Nous savons tous que, sans même parler d’accident, le moindre incident (une crevaison par exemple), ou encore un évènement météorologique, mettent en difficulté des milliers d’automobilistes, et par là même, perturbent toutes les communes de la vallée du Gier. Si le tracé, et surtout l’arrivée sur Brignais, que j’ai toujours contestée, n’apportent pas la réponse idoine, on peut tout de même espérer que la dilution des flux de circulation règle une grande partie des problèmes constatés aujourd’hui. On sait depuis que l’État s’est engagé à améliorer l’arrivée sur Pierre-Bénite dès lors que l’A45 sera lancée. On peut penser que l’élargissement de l’A47 était une alternative à l’A45, seulement il y a 20 ans que les travaux auraient dû être entrepris. Aujourd’hui, avec les flux constatés, ce sont près de dix ans de travaux perdus et autant de gêne pour les usagers, pour un coût sensiblement égal pour les collectivités.
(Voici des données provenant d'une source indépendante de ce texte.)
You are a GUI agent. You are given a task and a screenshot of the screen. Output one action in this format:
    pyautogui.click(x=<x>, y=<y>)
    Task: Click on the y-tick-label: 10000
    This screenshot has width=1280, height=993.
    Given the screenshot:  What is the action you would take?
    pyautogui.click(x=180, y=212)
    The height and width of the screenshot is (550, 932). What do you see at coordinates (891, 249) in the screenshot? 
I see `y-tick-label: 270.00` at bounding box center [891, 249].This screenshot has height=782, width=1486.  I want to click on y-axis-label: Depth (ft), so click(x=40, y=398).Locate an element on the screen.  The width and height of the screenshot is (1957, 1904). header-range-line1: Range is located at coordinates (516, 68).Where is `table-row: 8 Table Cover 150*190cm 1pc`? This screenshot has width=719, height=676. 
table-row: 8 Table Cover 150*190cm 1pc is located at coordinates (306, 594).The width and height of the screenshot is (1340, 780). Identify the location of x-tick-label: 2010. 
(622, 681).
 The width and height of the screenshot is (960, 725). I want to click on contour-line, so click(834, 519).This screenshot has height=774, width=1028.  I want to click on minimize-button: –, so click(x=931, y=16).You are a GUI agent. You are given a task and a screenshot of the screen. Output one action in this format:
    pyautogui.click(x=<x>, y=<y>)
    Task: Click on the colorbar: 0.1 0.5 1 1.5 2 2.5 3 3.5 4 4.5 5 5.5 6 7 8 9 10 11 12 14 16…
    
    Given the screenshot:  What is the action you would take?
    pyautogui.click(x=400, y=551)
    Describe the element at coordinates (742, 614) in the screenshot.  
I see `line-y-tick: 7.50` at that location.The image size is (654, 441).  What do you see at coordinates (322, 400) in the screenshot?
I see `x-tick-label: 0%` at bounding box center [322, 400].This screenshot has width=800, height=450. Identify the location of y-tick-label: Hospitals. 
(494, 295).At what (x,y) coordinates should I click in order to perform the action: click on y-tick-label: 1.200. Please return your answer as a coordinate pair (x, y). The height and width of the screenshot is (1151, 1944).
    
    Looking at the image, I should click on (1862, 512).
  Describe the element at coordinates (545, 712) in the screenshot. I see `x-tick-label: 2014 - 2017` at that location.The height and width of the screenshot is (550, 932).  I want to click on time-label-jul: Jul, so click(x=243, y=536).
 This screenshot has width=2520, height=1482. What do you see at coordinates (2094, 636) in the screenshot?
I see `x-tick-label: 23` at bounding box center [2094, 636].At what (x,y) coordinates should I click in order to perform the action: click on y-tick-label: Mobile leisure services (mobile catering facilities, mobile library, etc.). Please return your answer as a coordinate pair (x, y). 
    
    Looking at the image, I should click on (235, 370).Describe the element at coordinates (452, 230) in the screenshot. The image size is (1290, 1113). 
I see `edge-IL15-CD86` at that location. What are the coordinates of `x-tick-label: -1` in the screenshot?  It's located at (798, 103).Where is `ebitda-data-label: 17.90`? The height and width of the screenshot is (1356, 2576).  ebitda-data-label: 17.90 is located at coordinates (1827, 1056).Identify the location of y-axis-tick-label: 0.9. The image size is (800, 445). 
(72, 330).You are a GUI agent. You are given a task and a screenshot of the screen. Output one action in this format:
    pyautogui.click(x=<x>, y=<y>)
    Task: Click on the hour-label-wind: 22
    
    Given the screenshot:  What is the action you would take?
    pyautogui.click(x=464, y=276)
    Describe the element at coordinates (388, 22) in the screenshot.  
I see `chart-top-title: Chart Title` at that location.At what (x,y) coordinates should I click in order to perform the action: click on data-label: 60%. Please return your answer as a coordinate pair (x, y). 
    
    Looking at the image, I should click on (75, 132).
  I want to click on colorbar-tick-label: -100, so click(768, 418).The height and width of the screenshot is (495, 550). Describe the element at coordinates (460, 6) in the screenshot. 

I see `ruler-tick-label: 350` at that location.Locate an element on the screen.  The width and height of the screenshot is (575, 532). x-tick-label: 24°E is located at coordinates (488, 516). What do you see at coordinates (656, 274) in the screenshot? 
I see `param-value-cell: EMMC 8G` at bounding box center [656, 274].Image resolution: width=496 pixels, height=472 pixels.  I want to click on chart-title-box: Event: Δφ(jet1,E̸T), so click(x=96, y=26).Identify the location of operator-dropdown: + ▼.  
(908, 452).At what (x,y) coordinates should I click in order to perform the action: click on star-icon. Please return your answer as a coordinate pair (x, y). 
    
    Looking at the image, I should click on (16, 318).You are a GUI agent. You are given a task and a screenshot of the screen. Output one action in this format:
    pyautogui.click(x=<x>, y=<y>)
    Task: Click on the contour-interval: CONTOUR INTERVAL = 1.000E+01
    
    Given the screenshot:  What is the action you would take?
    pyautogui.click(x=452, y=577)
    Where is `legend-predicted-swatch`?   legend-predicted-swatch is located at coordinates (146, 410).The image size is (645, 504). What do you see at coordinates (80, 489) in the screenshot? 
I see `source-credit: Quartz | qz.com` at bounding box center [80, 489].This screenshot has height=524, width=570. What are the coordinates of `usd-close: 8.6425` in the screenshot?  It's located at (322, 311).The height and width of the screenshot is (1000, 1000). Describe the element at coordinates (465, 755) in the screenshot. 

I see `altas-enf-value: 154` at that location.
Ces constats étant faits, restait la question du financement de l’ouvrage et surtout la part des collectivités. Chacun se souvient qu’au départ, la part pour SEM et le Département de la Loire s’élevait à 211 M €, et nous étions un certain nombre, moi le premier, à nous opposer à financer une telle somme dans la conjoncture actuelle. On peut aujourd’hui remercier Laurent Wauquiez, Président de Auvergne-Rhône-Alpes, d’avoir respecté sa promesse de campagne électorale, de faire financer un tiers de la part des collectivités, soit 131 M€, mais aussi Gaël Perdriau d’avoir, avec ténacité et pugnacité, convaincu et obtenu un échéancier financier acceptable pour SEM. Ce dossier, vieux de 40 ans, va enfin trouver son épilogue et gageons que sa réalisation soit exemplaire du point de vue environnemental  ; nous devons bien cela aux territoires impactés par son tracé.